[start TEXT SEGMENT]

So, let's take a tree without dropping the extinct taxa. That will be like simulating the fossil record, right? Right? (Note this isn't the same tree as above.)
Note that since this is a simulation, the timescale is arbitrary, just as the number of turns in a board game is only informative relative to how much happens in a turn (the third turn of Diplomacy can be three hours into the game!). We could take a tree like that, count up when speciation and extinction events happen and construct a curve like Jack Sepkoski's above (the resulting curve this particular tree would superficially similar to Jack's curve, actually).

But how good of an approximation is this simulation? Well, its kind-of-but-not-really like the fossil record. Obviously, there are some assumptions here which might make using such output as a simulation an unrealistic way of simulating diversification in the fossil record, just as some of the simplicities of Monopoly would cause us not to think its a realistic simulator of the ups and downs of property values. Let's sort our brains and think about how it differs:

  1. Almost every real dataset from the fossil record is incompletely sampled. The above is perfectly, completely sampled. (Even ole Chuck Darwin would say this is unrealistic! ;) For those of you who don't get the joke, Darwin famously blamed the lack of intermediates in the fossil record on it being incomplete, like a half-burned book with half the pages missing. Probably not a bad allusion.)

[end TEXT SEGMENT]
[start EXTRACTED INFORMATION]

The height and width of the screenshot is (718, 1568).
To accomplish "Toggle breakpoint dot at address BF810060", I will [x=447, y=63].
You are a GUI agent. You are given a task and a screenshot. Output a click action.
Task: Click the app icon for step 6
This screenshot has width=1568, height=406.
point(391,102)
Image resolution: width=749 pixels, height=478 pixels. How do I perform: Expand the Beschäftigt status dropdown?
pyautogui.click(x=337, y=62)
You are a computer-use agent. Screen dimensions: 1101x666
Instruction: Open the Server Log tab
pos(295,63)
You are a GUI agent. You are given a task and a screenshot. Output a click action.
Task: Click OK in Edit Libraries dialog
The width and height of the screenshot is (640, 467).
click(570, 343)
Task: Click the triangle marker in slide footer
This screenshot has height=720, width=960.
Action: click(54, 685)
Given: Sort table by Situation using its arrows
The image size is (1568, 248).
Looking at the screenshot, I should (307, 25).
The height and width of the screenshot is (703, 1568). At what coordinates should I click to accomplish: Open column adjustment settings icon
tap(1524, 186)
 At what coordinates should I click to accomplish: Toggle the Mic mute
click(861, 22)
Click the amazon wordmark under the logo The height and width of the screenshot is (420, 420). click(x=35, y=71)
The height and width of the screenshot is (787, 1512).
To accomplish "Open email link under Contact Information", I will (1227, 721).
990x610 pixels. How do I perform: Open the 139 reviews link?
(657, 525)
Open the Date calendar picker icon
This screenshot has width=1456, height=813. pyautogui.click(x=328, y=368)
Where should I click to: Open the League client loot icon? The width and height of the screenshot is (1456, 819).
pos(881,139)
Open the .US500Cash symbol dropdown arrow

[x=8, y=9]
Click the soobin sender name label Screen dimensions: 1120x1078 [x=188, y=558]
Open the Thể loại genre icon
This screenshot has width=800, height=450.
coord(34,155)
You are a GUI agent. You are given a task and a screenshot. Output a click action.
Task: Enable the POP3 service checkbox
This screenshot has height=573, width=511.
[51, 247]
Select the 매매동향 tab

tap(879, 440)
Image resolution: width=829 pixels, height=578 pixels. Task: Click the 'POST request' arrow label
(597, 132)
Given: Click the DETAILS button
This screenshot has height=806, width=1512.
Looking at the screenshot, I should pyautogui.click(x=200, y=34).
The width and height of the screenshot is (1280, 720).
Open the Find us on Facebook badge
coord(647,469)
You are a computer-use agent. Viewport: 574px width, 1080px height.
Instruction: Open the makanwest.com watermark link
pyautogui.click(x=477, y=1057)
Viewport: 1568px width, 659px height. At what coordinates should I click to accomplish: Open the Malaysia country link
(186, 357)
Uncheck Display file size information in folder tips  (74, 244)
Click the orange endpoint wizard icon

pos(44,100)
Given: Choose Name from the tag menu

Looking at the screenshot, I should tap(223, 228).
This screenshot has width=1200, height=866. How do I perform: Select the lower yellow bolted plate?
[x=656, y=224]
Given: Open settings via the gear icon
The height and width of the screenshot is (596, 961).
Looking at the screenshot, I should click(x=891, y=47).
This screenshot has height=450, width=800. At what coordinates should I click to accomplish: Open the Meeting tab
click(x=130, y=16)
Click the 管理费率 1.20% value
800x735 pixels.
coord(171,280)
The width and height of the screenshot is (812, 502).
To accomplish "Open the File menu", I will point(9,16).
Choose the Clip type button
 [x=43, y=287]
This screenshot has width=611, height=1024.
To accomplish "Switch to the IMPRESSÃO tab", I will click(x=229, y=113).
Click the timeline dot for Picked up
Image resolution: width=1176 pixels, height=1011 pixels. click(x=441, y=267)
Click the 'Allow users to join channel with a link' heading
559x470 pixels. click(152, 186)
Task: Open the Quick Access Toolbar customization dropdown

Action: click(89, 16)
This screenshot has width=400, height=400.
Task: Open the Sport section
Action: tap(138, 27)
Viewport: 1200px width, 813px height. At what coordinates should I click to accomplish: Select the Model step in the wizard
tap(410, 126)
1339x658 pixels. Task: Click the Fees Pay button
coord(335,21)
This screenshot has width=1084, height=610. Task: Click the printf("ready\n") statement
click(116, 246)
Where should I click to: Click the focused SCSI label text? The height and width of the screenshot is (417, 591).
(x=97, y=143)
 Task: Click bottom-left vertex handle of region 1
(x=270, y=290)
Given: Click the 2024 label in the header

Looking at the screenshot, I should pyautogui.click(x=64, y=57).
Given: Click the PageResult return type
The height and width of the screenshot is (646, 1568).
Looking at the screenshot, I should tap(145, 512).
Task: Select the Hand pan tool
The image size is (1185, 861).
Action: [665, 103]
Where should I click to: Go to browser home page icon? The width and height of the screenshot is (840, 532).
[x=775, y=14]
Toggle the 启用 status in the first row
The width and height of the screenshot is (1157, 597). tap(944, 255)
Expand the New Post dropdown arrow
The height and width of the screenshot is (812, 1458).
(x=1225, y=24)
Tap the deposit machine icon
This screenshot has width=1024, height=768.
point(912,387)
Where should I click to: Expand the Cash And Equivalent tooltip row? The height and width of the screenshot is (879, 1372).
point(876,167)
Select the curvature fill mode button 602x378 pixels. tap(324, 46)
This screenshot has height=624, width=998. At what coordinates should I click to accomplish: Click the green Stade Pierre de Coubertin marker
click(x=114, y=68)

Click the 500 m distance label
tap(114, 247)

[end EXTRACTED INFORMATION]

* [TASK OBJECTIVE]:
Answer these questions from the text on simulating the fossil record.
1. How far into the game can the third turn of Diplomacy be?
2. Whose curve could be constructed by counting when speciation and extinction events happen in the tree?
3. What did Darwin blame the lack of intermediates in the fossil record on?

* [RESULT OF THE TASK]:
1. Three hours into the game.
2. Jack Sepkoski's.
3. The fossil record being incomplete, like a half-burned book with half the pages missing.